TBT – B.B. King’s “Live At The Regal” Is Still Hard To Beat
Editor’s Note: Today’s review is part of our new weekly series, “Throwback Thursday.” Each Thursday, Chicago Blues will review a past classic album or milestone performance, as well as examining the influence of events in blues history. We hope our fans enjoy these journeys through the blues.
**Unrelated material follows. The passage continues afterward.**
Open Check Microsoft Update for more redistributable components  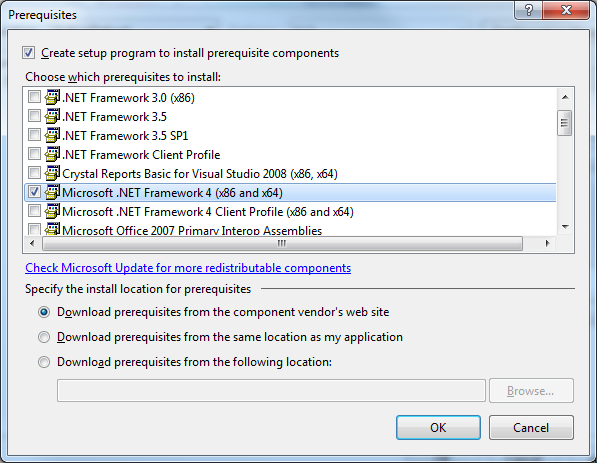pos(188,268)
November 21st, 1964, was a cold day. In fact, the cold was downright bone-chilling outside the Regal Theater in Chicago. There was to be a bright spot that day though. B.B. King, formerly known as the Beale Street Blues Boy, was about to make history. Just short of his 39th birthday, King was already a legend within the African American and blues communities. (He would not become “known” to mainstream white music listeners until 1965, when Mike Bloomfield said he had learned to play by learning and copying King’s licks.)
Early on King learned and borrowed from the music of greats such as T-Bone Walker, Blind Lemon Jefferson, Charley Patton, and of course, his cousin, Bukka White. After seeing T-Bone Walker perform, he was determined to get an electric guitar. By the time he had recorded Live At The Regal, King had plenty of gigging under his belt, playing an average of 250 , or more nights a year, including having toured the entire “Chitlin’ circuit.”
Originally issued in 1965 on the MCA label, the 10 tracks on Live At The Regal clock in at about 35 minutes. Not long at all, and yet, those 35 minutes still reverberate today. Personnel this date were B.B. King – guitar and vocals, Leo Lauchie – bass, Duke Jethro – piano, Sonny Freeman- drums, and Bobby Forte, Johnny Board on tenor sax. The recording was really well done by Johnny Pate. The sound quality and mix on this album is exceptional for a live album.
The album opens with the hard swinging “Every Day I Have The Blues,” and from the very first note of his guitar, King’s phrasing is lyrical, his tone warm, and almost vocal. The solo here is a lofty walk in the clouds as the band swings the rhythm. Next is “Sweet Little Angel,” which had previously been played as early as 1930 by Lucille Bogan. Tampa Red performed a version called “Black Angel Blues” in 1934, and none other than Robert Nighthawk had also performed a version, again as “Black Angel Blues” in 1949. In 1956 B.B. King himself had recorded the song. The vibrato King elicits from Lucille here is incredible. As King and the band begin the first passage of “It’s My Own Fault Baby,” the crowd shows their appreciation. Later on, many other artists would record this song, including Johnny Winter. “How Blue can You Get?” follows, and then comes the rollicking version of “Please Love Me,” with its driving tempo, and sparkling guitar. “You Upset Me Baby” shows off some fine comping by King, and the band really has an opportunity to shine, and they make the most of it too.
On “Worry, Worry,” the sophistication and subtlety of King’s playing, with his note-bending, the impeccable vibrato, and wonderful phrasing are readily apparent. When players talk about King being a “monster” or a “beast,” this performance is a great example of why they say that. The rumba flavored “Woke Up This Morning” follows, and the band really drives this one. “You Done Lost Your Good Thing” is a slow blues with gorgeous guitar voicing, backing horns, and a fine vocal from King. The band does a good turn on “Help The Poor” to close the album.
Although this album is held in high regard by the majority of blues fans around the world, King has never been especially enamored of it. The influence Live At The Regal has had on subsequent generations of players is profound. It has been cited by numerous musicians of the rock, jazz, and blues genres as one of the best albums to learn from. John Mayer, Mark Knopfler, and Eric Clapton among others, have even used it to warm up before performances. The album is also regarded as a touchstone in the history of live recording, noted for the quality, clarity, and accuracy in capturing the performance. As of 2005, Live At The Regal is included for permanent preservation in the National Recording Registry at the Library of Congress. It is listed at number 141 on Rolling Stone Magazine’s 500 Greatest Albums of All time.
Undoubtedly, Live At The Regal will continue to influence musicians for generations to come.